From a personal post-read perspective, I must admit that both books are, for me, more than a little problematic. I am a twenty-two-year-old queer white woman, as is Florence Given.

Given has sourced her answers to many a social conundrum from Eggerue, a twenty-six-year-old traditionalist, heterosexual Black woman. Although Eggerue speaks on behalf of a demographic which desperately deserves to be given the microphone, it is not a rhetoric which aligns with my own areas of focus or personal beliefs. Having this second-handedly appropriated by Florence Given and fed back to members of the queer community through vigorous finger-wagging and ardent virtue-signalling renders the content in-genuine and largely distasteful.

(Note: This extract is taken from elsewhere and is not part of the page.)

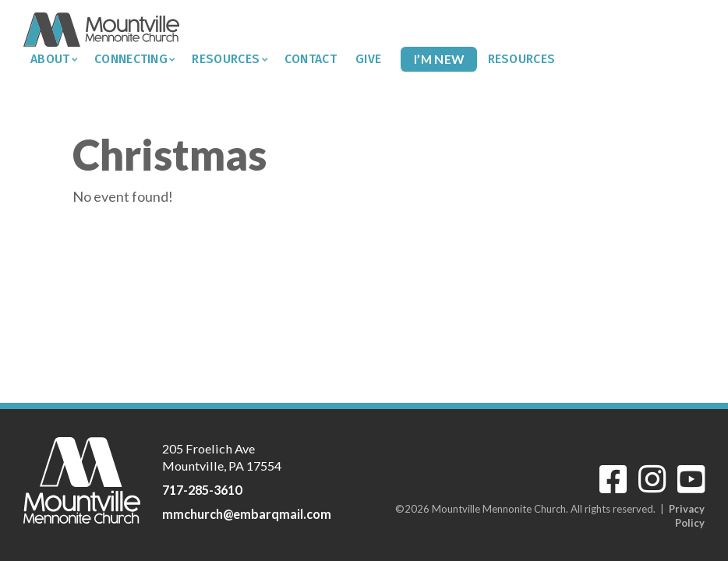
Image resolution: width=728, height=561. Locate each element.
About (50, 58)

A generalised knowledge on a plethora of topics has never been the way to a girl’s heart. Receiving feedback on areas one can improve on without any kind of constructive framework nullifies the effort and makes the sweeping hypothesisation that there is a sole way of approaching obstruction, which seems to me like subterfuge.

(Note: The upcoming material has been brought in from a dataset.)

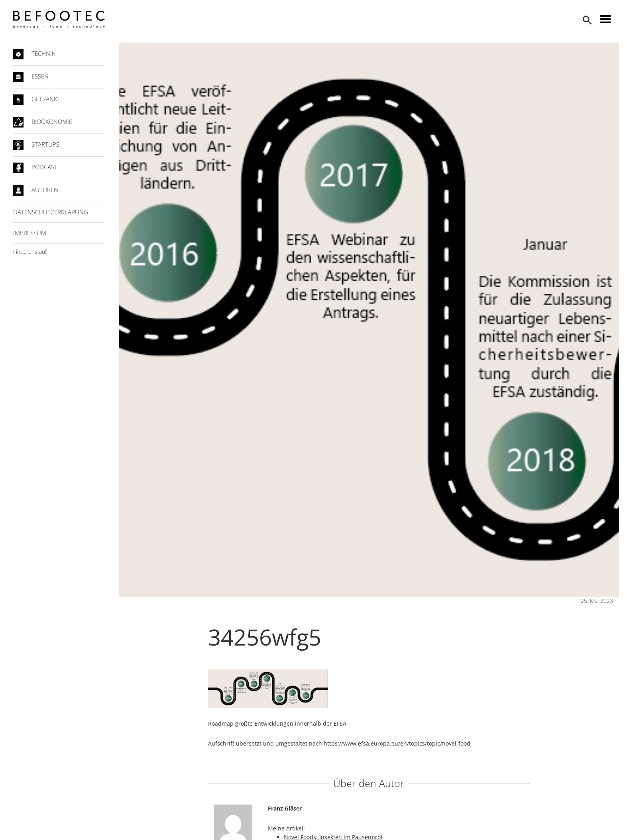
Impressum (29, 233)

Another feature of both publications which succeeds in giving me a strong sensation of discomfort is the poorly-disguised misandry which paints all cisgendered men as cogent scapegoats for the trials faced by any woman, Black or White, straight or otherwise. It’s no new theory that the actions of a select few cis-het men have dictated the shortfalls of an inordinate amount of women, but to devalue the worth of the entire male gender and the many overwhelmingly positive things it contributes to society seems not only unfounded and hysterical, but distinctly un-feminist.

Eggerue’s insistence that women actively avoid dating men from low-income groups as a method of gaining ‘reparations’ for existing in an imbalanced civilisation, through having their way paid in every scenario, is also exclusionary and nonsensical. There is more which goes into achieving equivalence than denigrating others in order to elevate yourself. I retain a personal belief that my anger at this hyperbolic grapple for superiority holds more value than relinquishing it just to enter a state of false agreement.

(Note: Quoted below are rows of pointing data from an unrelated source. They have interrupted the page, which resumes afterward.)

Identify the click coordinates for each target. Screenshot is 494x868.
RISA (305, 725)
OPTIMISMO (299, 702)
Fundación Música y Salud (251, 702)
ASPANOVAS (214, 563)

Anger is a potent emotion. It wields enough power to incite impactful change or smouldering hatred, and there is a delicate, hairline fracture between reaching the mark or pushing dogma too hard and alienating a prospective audience rather than enticing one.

I myself am something of a libertarian – I harbour high levels of tolerance for the approach any individual wishes to employ when pledging their time to furthering a cause. Vitriol alone cannot sustain an argument, but placed in balance with measured reasoning, it can help to propel impassioned whingeing to higher levels of critical evaluation. On the other hand, demonstrable indifference in lieu of anger-induced reactions amounts to little in the way of solid social reform.

Anger is a gift which has the potential to change the lives of many if we let it, and none if it remains self-serving. There’s an importance to being angry. Let’s endeavour to use it accordingly.